It seems fitting that a route that was imbued with both tea and mountains, The Ancient Tea Horse Road , would become a fixation in my life. In 2006/7 five Tibetans and myself would complete a 7.5 month 5,000 km length of the entire route – making it a first for any western explorer, or any known ‘outsider’. With bodies bowed, veins full of tea and heads loftily left in the magnificent heights, our perspective and scope of knowledge of both tea and the Himalayas had been irreversibly broadened. For the most remote, battle and nature hardened peoples there was no commodity equivalent to Jia, Cha, or simply Tea, no route more sacrosanct to so many isolated peoples than the grand mysterious band called Gyalam (Wide Road) to the Tibetans, Cha Ma Gu Dao (Ancient Tea Horse Road) to the Chinese and to others simply as ‘The Eternal Road’. For 13 uninterrupted centuries, laden caravans, migrants, villains and warriors alike treaded the great path through the mountains – a path that gave as well as took life.

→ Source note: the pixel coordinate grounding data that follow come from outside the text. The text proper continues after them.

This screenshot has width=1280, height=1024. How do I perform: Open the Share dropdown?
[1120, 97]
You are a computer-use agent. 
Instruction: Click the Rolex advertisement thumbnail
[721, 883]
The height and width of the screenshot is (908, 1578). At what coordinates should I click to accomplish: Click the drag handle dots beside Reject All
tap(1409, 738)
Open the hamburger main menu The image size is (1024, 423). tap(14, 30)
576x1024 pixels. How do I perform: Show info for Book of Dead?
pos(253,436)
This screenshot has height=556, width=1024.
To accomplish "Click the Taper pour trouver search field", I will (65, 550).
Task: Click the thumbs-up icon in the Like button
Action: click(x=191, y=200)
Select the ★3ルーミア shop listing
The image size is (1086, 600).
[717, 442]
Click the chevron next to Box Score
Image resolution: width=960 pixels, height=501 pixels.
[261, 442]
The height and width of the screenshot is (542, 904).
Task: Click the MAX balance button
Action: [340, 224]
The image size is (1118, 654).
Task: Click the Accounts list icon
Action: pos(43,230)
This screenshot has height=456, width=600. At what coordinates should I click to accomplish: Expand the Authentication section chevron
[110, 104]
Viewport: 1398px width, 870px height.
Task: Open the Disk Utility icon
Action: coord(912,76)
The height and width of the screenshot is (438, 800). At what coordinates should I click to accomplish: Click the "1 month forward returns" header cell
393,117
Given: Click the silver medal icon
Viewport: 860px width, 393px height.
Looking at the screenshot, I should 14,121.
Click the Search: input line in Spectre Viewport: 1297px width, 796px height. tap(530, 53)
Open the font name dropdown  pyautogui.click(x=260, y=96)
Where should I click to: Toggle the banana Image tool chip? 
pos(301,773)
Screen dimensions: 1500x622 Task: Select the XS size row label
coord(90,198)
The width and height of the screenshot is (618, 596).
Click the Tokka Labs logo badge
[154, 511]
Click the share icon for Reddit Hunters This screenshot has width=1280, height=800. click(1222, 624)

In my ensuing book ‘Ancient Tea Horse Road-Travels with the last Himalayan Muleteers’ (Penguin Canada) the route, it’s understated crucial role in the Himalayan history, and the adventure that our expedition tea happily engaged in is documented.
This stunning and daunting route, so vital to so many of the remote Himalayan peoples, somehow remained a virtual mystery to the west for almost 13 centuries – it is now hopefully getting its due and some of the acclaim it deserves, as one of the globes’s most daunting and incredible journeys.